→ WHAT TO DO:
Continue the forum discussion below about ComBat harmonization and scanner effects, starting right after its last sentence.

--- start of DOCUMENT SEGMENT ---

Extending and making Combat robust to such cases requires substantial work. Currently, ComBat is limited in harmonizing observational studies, and does not attempt to predict scanner effects on unseen scans.

Shotgunosine commented 4 years ago

I've tried this before and found that combat essentially overfits to the training set and when applied to the test set actually induces scanner differences that were not there. I trained a multinomial logistic regression on scanner in the training set, then ran combat on the training set, applied the weights to the test set and evaluate the classifiers performance in identifying scanner after having theoretically removed the scanner related variance with combat. My classifier ended up getting performance significantly below chance. My interpretation was that combat was creating features in the test set that were anticorrelated with scanner in the training set, resulting in below chance performance. @Jfortin1 this was a while ago, so my explanation is handwavy, but does that sound like something that could happen.

--- end of DOCUMENT SEGMENT ---
--- start of DATASET EXTRACT ---

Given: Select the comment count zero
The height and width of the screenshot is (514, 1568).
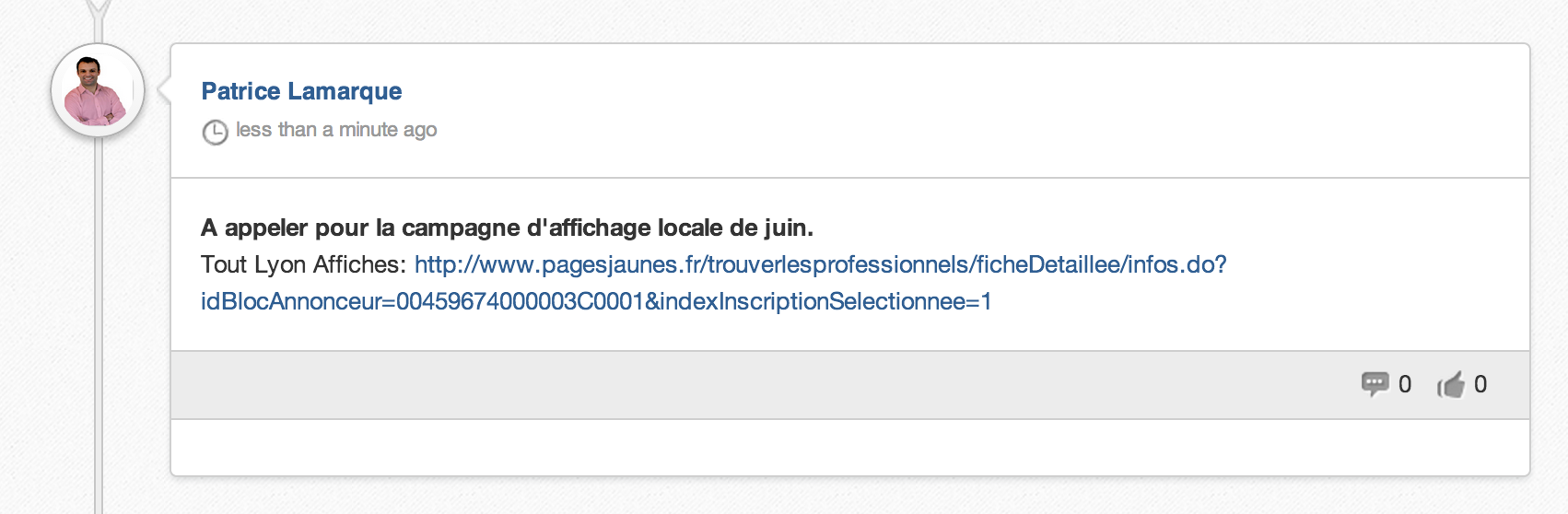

--- end of DATASET EXTRACT ---

→ EXERCISE ANSWER:
The solution I ended up with was to just apply combat separately to the training and test set, which is what I did here: https://www.biorxiv.org/content/10.1101/309260v1

If you want to try it for yourself, here's the monkey patched R-code I used to output weights from a training set: https://github.com/nih-fmrif/nielson_abcd_2018/blob/9ad719bcdcacdd3b4580d6f1a12398138b6a3c0c/swarm_dir/run_abcd_perm_new_draws.py#L35-L305

It be great to find out if someone else got this result as well.

anlijuncn commented 4 years ago

Thanks for your explanation @Jfortin1 and @Shotgunosine . I am trying to develop new harmonization model, for comparision purpose, I would like to split train/test. @Shotgunosine your solution seems helpful!

raamana commented 4 years ago

Hi @anlijuncn , you may find my confounds library and this example useful in achieving your objective: https://raamana.github.io/confounds/usage.html

Happy to chat with you if you think that would help.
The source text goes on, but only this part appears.